• Given task:
In the blog post on sometimes-hidden variables, list every variable letter the quoted email uses to describe the data, leaving out the subscripts i and j.

• Document text:
---*---
29 April 2007

Problems with Sometimes-hidden Variables

Following in the footsteps of Andrew, I may start posting NLP-related questions I receive by email to the blog (if the answer is sufficiently interesting). At least its a consistent source of fodder. Here's one from today:

I am looking for a task, preferably in nlp and info retriv, in which we have labeled data where some are completely observed (x,h) and some are partially observed x. (h is a latent variable and is observed for some data points and not observed for others) Briefly, the data should be like {(x_i,h_i,y_i),(x_j,y_j)} where y is the class label.
---*---
• Collected material:

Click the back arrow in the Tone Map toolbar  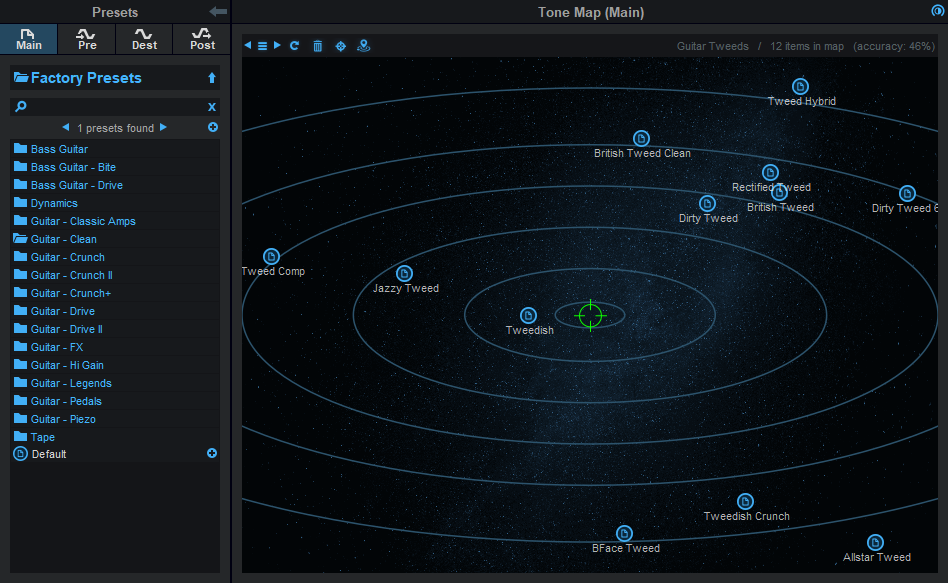coord(248,45)
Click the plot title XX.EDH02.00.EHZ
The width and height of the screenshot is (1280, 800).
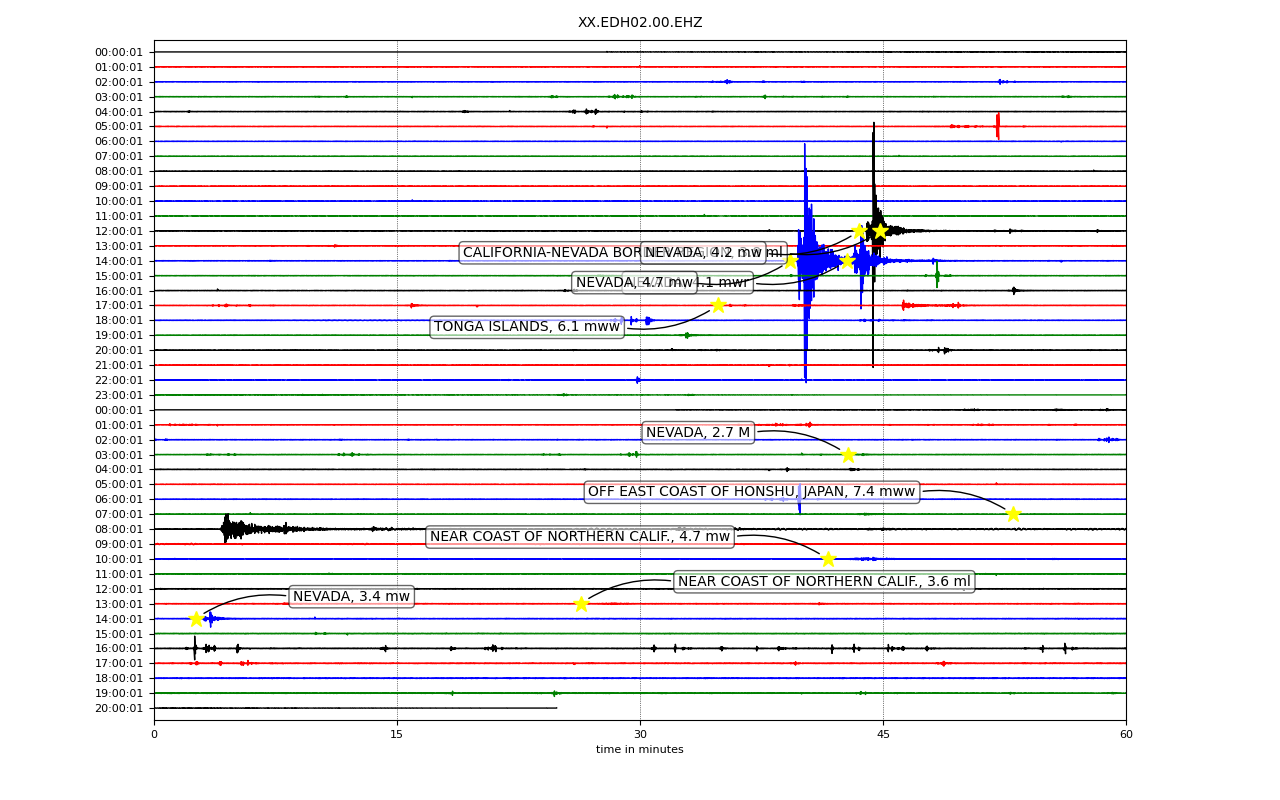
---*---
• The reply:
x, h, y